1 Fév 2012 | Rémi Harvey
N'oublions surtout pas les soirées fin '70 au Château d'Alma, dit La Rétro: ni les 5 à 7 chez Elliot, ni les flirts au ciné-parc, la poutine chez Félix n'est pas mal non plus, et vous avez bien raison; le 25, la Détente et la Serre.. Je donnerais cher pour revivre juste une soirée d'été dans ces endroits. Il y a une ou deux filles à qui cette fois j'oserais parler, et une ou deux autres à qui je dirais leurs 4 vérités, ha ha ! Vive ALma !
1 Fév 2012 | Billy
Beau papier Joël Martel. J'aime ma ville et là je l'aime encore plus. Bravo.
1 Fév 2012 | Émilie
Et qui de ma génération n'a jamais mis les pieds au ''Rendez-vous''? 14-17....mon œil!
1 Fév 2012 | Pascal
et que dire du monaco.hotel de 3 etages avec des bars pour tous les gouts.le Monarque,le Monaco,le Marquis,le Mirage
1 Fév 2012 | lne
Je suis né en 1980 et comme je respectais la loi, je n'ai pas pu connaître les glorieuses époques du Porto et du Zag. Trop jeune dans le temps... :-(
Aussi, je paierais une fortune pour vivre, ne serait-ce qu'une seule nuit, les folles années 70 à Alma.
1 Fév 2012 | Joël Martel
Broum Broum 500 ça vous dit quelque chose ? On fermait le centre ville pour y faire tourner des motos.
En passant la brasserie Mario Tremblay, c'est pas un clin d'oeil au hockeyeur... c'est lui le proprio.

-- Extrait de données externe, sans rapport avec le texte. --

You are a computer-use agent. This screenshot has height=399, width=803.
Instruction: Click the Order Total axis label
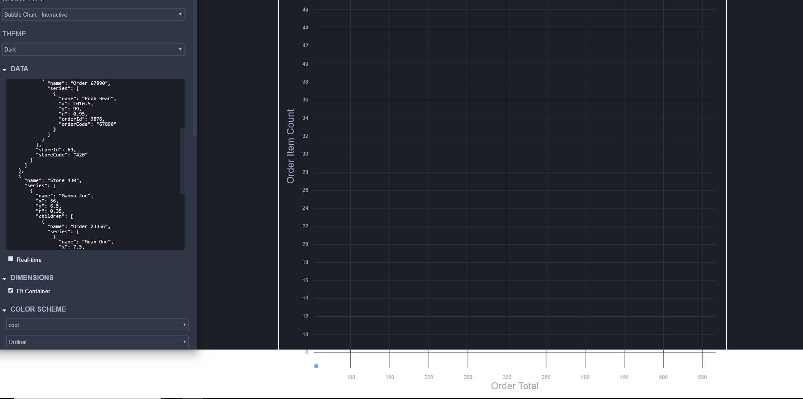[514, 386]
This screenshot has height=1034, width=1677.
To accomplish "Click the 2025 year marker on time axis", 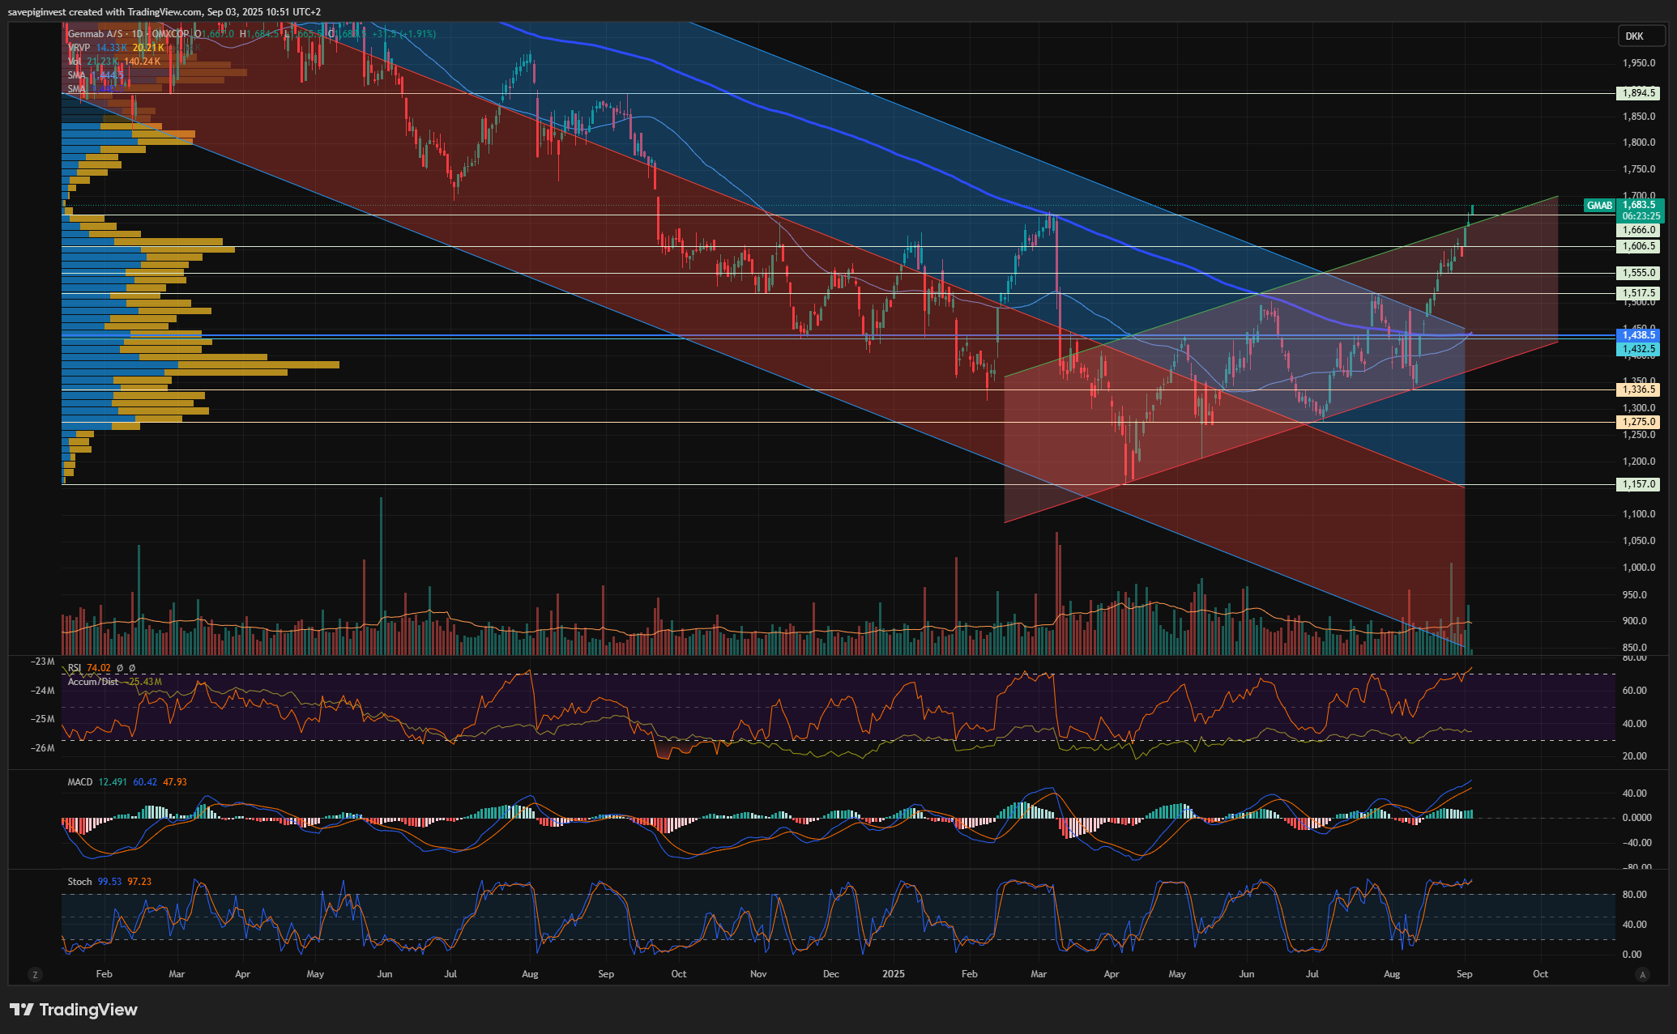I will pyautogui.click(x=893, y=974).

Dans les années 80 le centre-ville était hot - La Détente, la Serre, Le Vicking, et j'en passe... on les fessait tous !
1 Fév 2012 | Lise
Reculons de 40 ans : le pain sauce chez Germain, l'Union en bas sur Sacré-Coeur, Disco Feu devenu le Monarque, le café spécial de Louis au Café de la rose (à côté du théâtre Canadien. Puis ajoutons, le Fanal, le Gobelet, la Claire Fontaine et la Moussepahtèque!!! Ouais c'était ça...
1 Fév 2012 | Louise
Très bon papier sur ma ville natale mais il manque la très belle et très folle époque du 25 et pourquoi pas celle du Porto ou on dansait face au mur... Vraiment, que de souvenirs !!
1 Fév 2012 | France
Mmm... une bonne poutine de chez Goofy en sortant du Crapaud...
1 Fév 2012 | Pierre
J'y étais à ce spectacle des Colocs. Dédé avait chanté Le Téléfon, en changeant le dernier vers du refrain.
Aussi, parlant mythe, dans mont temps il y avait le Zag. Et au Zag, il y avait un mixte de musique incroyable que je n'ai retrouvé nulle part ailleurs. Rush Dance de Big audio dynamite (merci Frédéric pour ta mémoire des noms de tounes!) se fondait à la fin de Should I stay, Should I go de The Clash. Ça s'enchaînait et c'était vraiment un feeling parfait.
1 Fév 2012 | Éléonore
Est-ce que l'on peut vous retournez "le ministre maladroit de la santé" Yves Bolduc? On est ben tanné!
1 Fév 2012 | Richard Gauthier
Et Alma avait la réputation d'avoir 7 filles pour 1 gars.
Et à Alma, si vous commandez une bière, ce sera une grosse. Il faut préciser si vous désirez une petite.
Et les espèces de nuits blanches s'appelaient les «grandes nuits»!
Et etc.
1 Fév 2012 | Johanne
Faut pas oublier de passer deux bonnes heures devant le miroir avant d'aller chercher une pinthe de lait au dépaneur, et aussi s'acheter un Pick-Up Dodge pour en avoir un gros, mais pas les moyens de s'en payer un bon ! Ville de voisinnage gonflabe !
1 Fév 2012 | Alex
Il manque un paragraphe sur la roche a la tortue!
1 Fév 2012 | Empee
L'Arbre... que de bons souvenirs! Papier très juste de M. Martel. Alma, c'est tout ça!
1 Fév 2012 | Audrey
L'Arbre......
"À soir on va à l'Arbe!!
Plusieurs adolescences vécues à cet endroit. *soupir*
Sacrilège de les avoir coupés.
1 Fév 2012 | Vicky
Ah doux souvenir de la poutine de chez goofy ...
1 Fév 2012 | Frédérique
ce n'est pas pour rien que l'on appelle Alma, la ville de l'hospitalité.